Au courant de rien

 

Dans le monde d’après des ombres assagies croisaient en silence, à la volée, de drôles de personnages mutiques aux regards luisants et pénétrants – pour quelles raisons ces lumières sombres à l’horizon déclinaient-elles maintenant avec tant d’incidence ?

Il avait fallu si peu de chose. C’était arrivé comme cela. Un matin. À l’heure où l’Humanité tente d’émerger des bras de Morphée pour se vautrer dans ceux de l’information et du tumulte des choses. Je dis « à l’heure où », mais même cette information est sujette à caution. Quelle heure était-il donc ? Était-ce d’ailleurs à la même heure partout dans le monde, en tous lieux ? En tout cas pour moi cela devait être arrivé vers 8h du matin, un lundi. Ce moment de la semaine, c’est le plus difficile à vivre pour tous les gens qui comme moi se plaignent de devoir aller au travail, alors que tant d’autres se plaignent de ne pas avoir les ressources permettant tout simplement de vivre. Le lundi est le pire jour de la semaine, surtout le lundi matin car c’est le moment où la routine du travail que l’on n’apprécie pas se met en place. La perspective de revoir des collègues désagréables pour interagir malgré tout avec eux et réaliser des actions inintéressantes et stériles. Ce lundi-là avait plutôt mal commencé. Je m’étais réveillé en me sentant particulièrement reposé. Cela ne m’arrivait jamais le lundi matin. La faute à ce fichu réveil qui, du bas de ma table de nuit se prend pour un petit chef et se permet de me donner un ordre, celui de quitter mon environnement douillet et confortable. Je me sentais reposé donc ce matin, prêt à affronter l’environnement extérieur. Passé mes étirements horizontaux et bien décidé à démarrer la journée, je tournais les yeux vers le cadran du réveil. Deux informations entrèrent en conflit d’importance dans mon esprit.
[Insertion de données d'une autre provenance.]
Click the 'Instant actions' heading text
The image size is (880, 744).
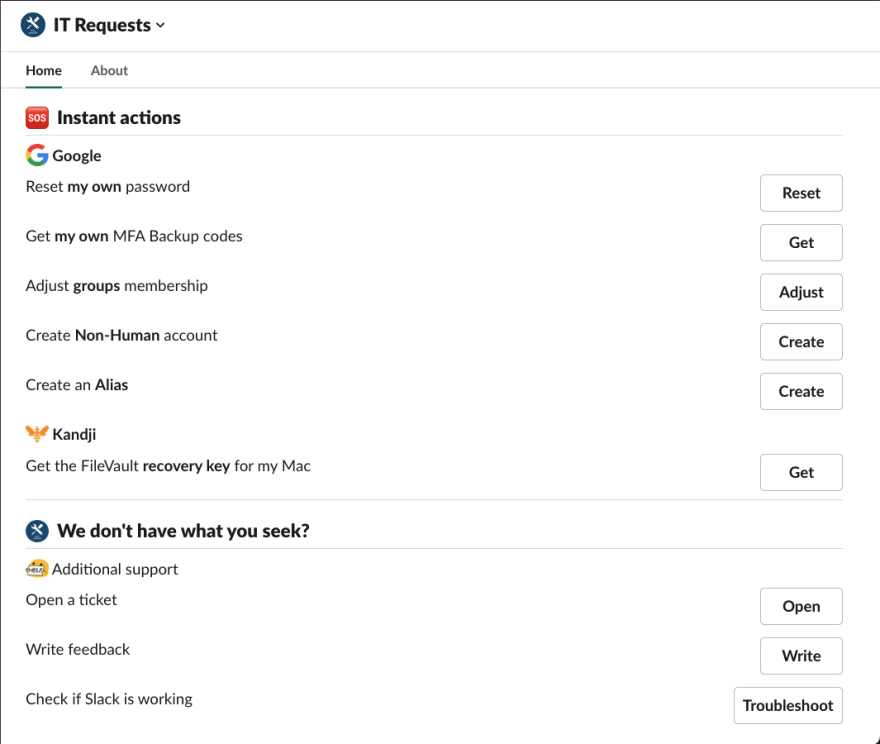click(x=119, y=118)
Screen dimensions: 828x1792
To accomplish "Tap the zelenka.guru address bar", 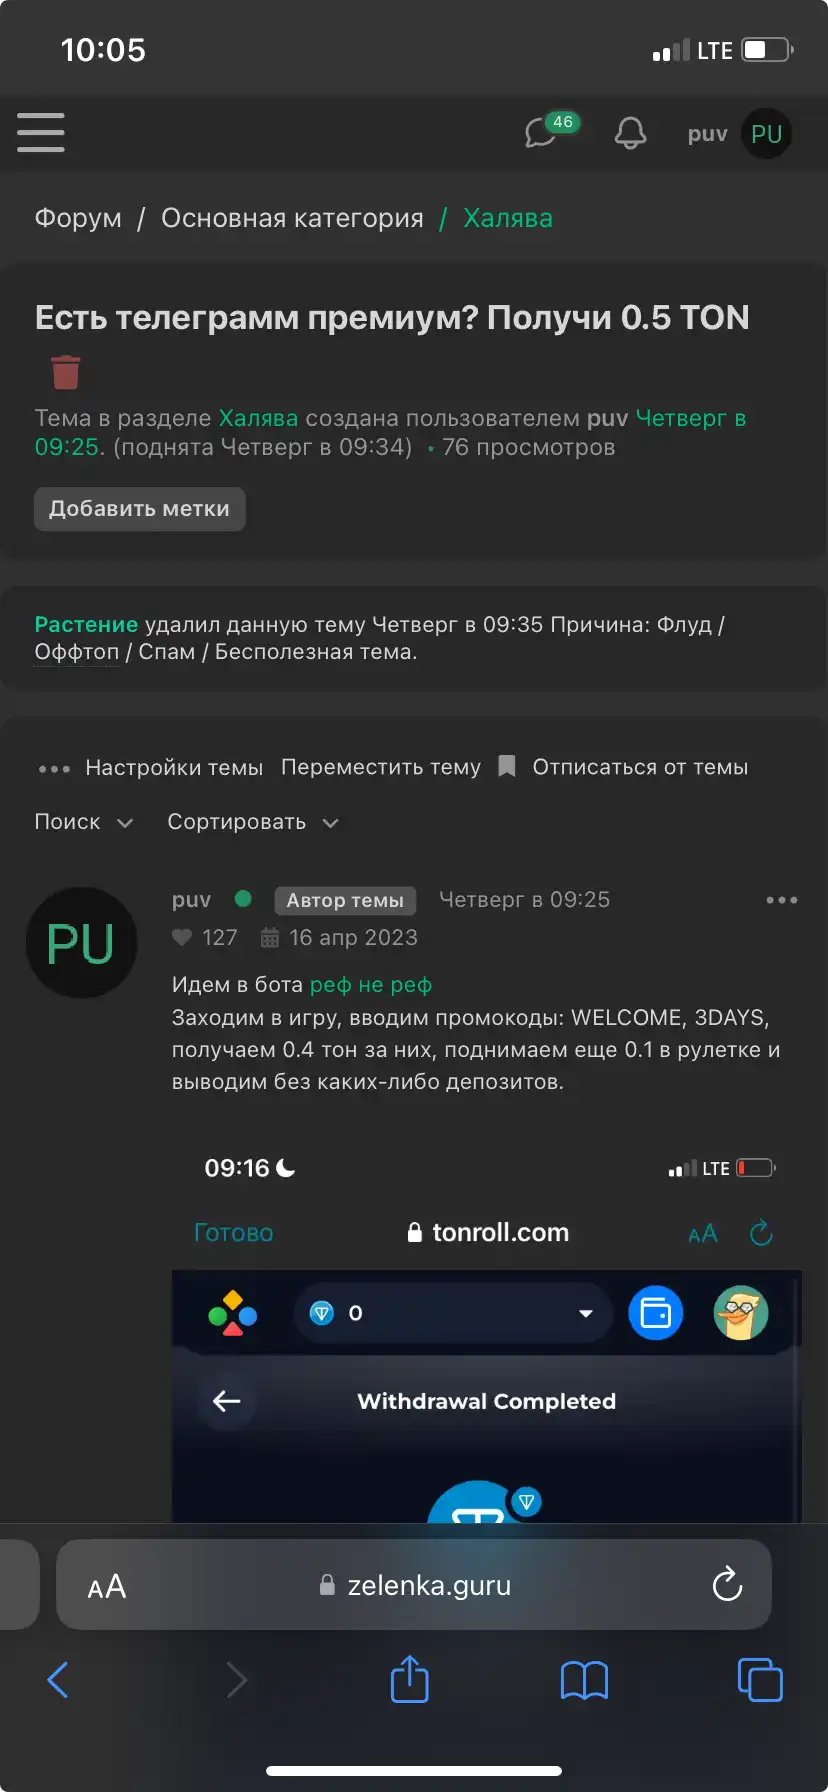I will pyautogui.click(x=414, y=1584).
Le cadran lumineux était éteint ! Fichu réveil. Cela signifiait immédiatement deux choses. La première, c’est que je ne connaissais pas l’heure. La seconde c’est que mon état de forme et de repos m’indiquait clairement que j’avais dépassé l’heure normale de mon levé d’ « employé modèle ». À ce moment précis, il est bien évident que je n’avais pas encore conscience que le monde avait cessé de tourner comme ce cadran pourtant numérique. Évidemment ce n’était pas mon absence à l’heure de l’embauche qui en était la cause, mais pour moi, comme tout humain qui croit avoir droit au respect des autres, le plus important était que j’allais me faire engueuler en arrivant.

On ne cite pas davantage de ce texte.